A dozen resident tutors a year must leave the Houses because they get married. Yearly they go through the inconvenience of finding another apartment and yearly the Masters go out and look for replacements. The necessity to leave involves more than inconvenience. The tutor who leaves after a year or so has only begun to attain the familiarity with the House's students and their problems that was to make his living there worthwhile. The fact that he has had to leave certainly discourages the good men who, although planning to marry, would like to become tutors.

Some resident tutors want to move out when they marry. Non-resident tutorships mean fewer distractions and fewer duties. But several married tutors have said they would prefer the closer contact with undergraduates that a resident tutorship provides. Little can be done for them until the older Houses decide to reconvert some of their rooms into suitable apartments.

Deconverating a room involves little more than installing kitchen equipment. The operation is costly, but has been accomplished in a number of freshman Halls and in two or three rooms in the older Houses. The University administration would clearly like to encourage more accommodations for the married. The two most recent Houses, Quincy and Leverett, provide as many married tutor apartments as the rest of the Houses combined. Yet the Masters of the old Houses have not as yet seen fit to list such room deconversions among their pressing needs.

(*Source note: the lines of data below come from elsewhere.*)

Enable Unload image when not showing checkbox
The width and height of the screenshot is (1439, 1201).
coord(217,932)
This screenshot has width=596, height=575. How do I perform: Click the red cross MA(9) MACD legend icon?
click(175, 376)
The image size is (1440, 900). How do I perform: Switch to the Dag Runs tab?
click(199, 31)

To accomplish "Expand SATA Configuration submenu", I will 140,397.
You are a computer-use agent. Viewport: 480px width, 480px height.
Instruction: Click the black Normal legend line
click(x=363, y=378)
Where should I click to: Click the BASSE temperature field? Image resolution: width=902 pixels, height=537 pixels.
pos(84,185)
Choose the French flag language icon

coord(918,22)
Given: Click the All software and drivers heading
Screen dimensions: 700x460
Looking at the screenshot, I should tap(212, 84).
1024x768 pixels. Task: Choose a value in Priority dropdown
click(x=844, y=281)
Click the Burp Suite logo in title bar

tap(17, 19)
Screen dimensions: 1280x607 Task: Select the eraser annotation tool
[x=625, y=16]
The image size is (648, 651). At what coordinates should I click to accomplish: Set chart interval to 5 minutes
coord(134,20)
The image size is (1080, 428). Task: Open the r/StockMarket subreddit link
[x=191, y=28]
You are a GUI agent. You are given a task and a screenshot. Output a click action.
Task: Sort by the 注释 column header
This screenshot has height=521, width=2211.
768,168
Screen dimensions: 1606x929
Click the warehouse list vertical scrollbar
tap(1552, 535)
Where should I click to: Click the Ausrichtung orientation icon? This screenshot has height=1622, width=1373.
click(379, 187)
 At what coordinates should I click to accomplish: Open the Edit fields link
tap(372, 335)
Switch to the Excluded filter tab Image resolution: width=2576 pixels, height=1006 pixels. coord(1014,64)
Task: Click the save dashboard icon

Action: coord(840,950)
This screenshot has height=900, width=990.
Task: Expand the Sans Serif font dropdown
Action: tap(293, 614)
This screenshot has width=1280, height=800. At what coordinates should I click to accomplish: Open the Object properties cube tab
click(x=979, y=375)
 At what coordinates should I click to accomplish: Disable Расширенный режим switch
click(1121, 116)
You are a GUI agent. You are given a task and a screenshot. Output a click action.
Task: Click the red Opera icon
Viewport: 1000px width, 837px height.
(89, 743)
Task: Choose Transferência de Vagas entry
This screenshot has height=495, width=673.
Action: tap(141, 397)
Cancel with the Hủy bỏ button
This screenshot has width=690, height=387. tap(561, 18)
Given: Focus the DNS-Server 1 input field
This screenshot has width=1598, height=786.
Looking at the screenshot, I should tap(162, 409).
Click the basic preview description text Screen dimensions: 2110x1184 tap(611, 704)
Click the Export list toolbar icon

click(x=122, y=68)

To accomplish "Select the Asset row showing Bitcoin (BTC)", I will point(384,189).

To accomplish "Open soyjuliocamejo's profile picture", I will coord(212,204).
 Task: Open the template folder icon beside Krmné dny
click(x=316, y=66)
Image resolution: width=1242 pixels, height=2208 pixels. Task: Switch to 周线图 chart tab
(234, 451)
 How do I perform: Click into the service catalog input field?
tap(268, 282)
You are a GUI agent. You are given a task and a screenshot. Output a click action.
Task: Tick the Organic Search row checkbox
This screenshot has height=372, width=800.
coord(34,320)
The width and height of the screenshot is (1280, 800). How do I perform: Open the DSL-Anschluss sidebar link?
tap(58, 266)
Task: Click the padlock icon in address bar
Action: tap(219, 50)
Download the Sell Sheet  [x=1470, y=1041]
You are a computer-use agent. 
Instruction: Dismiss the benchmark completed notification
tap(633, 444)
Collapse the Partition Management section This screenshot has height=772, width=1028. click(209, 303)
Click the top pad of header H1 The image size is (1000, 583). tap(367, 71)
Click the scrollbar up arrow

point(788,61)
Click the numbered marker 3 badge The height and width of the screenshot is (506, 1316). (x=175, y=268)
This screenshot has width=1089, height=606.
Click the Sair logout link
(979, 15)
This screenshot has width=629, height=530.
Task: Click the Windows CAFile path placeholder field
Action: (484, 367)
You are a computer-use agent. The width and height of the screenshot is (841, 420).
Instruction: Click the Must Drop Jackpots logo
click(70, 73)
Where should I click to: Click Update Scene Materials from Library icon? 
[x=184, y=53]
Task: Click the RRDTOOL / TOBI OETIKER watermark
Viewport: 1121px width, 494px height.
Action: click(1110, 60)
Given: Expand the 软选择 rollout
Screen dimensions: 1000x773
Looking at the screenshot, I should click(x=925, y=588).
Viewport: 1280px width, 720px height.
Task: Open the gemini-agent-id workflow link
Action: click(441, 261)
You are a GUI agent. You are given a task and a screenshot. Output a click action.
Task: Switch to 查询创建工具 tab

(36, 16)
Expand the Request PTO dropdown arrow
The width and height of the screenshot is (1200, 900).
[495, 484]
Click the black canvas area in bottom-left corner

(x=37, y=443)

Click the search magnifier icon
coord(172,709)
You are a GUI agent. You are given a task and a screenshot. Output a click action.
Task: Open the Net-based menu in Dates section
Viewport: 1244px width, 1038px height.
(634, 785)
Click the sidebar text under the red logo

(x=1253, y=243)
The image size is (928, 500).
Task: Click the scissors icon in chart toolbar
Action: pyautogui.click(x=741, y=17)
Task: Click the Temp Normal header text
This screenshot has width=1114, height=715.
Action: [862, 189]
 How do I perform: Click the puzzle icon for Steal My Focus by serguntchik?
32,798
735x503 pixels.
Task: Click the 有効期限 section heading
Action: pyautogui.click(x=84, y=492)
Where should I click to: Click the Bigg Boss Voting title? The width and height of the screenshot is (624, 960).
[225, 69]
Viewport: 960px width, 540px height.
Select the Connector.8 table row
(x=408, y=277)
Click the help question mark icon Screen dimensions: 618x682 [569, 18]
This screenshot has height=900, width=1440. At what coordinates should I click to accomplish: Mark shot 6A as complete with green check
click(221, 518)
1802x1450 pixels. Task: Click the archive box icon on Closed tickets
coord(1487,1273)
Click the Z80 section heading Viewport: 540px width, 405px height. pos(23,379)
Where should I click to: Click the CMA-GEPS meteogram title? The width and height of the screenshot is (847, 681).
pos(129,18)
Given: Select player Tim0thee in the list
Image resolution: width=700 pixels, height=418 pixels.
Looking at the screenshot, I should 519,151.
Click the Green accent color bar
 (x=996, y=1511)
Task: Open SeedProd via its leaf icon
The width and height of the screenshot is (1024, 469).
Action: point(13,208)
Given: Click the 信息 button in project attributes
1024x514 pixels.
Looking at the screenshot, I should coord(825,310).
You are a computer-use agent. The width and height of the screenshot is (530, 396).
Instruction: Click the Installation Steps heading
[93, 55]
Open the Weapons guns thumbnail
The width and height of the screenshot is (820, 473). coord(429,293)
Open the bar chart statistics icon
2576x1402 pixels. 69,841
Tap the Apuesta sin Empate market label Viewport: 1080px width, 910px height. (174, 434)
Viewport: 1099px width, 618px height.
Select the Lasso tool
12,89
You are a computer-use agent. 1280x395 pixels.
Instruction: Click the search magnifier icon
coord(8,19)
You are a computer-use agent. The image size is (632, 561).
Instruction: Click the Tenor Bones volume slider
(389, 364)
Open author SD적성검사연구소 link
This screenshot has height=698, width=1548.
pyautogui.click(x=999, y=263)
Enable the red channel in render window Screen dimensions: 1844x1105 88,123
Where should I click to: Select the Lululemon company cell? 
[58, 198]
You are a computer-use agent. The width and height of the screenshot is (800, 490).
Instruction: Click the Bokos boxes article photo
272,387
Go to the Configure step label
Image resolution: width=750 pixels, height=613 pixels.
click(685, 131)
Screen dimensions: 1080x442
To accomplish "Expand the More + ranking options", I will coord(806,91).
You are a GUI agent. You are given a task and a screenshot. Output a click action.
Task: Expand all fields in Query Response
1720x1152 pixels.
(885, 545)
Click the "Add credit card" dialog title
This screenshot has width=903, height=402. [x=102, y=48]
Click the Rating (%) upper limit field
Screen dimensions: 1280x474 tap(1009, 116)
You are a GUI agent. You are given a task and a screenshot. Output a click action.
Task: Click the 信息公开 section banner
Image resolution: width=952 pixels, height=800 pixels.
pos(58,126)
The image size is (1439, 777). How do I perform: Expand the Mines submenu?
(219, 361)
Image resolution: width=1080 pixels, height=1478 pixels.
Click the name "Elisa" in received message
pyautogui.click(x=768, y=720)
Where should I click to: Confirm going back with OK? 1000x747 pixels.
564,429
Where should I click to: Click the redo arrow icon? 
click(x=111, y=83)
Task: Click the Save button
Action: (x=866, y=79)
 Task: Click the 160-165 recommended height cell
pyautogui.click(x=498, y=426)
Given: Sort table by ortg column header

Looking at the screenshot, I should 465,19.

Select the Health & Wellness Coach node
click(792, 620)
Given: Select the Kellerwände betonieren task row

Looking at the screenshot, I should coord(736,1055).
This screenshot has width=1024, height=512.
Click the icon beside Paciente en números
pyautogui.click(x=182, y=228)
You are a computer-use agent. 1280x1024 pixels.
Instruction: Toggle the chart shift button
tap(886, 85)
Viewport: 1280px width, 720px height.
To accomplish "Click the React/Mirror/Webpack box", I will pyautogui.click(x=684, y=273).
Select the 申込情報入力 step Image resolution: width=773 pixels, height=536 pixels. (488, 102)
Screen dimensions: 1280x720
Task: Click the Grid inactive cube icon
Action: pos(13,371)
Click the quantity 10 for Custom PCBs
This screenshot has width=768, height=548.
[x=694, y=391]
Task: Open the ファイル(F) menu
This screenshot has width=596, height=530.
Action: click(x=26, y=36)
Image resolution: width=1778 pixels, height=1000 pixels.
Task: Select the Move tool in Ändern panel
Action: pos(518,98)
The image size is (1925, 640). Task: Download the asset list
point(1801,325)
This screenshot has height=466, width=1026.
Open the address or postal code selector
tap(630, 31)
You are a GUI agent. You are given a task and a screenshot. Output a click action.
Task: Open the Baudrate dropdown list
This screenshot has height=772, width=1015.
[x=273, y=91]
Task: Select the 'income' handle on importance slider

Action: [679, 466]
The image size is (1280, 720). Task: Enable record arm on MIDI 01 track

The present overcrowding in the Houses, which makes any immediate deconversion of rooms difficult, may explain this reticence. Yet the principle reasons for the crowding--the draft call, the absence of a tenth House, and the restrictions on living off campus--are not all likely to last forever. It would be sound idea, considering the time required to secure funds for major improvements, for the Masters to begin suggesting the room deconversions now.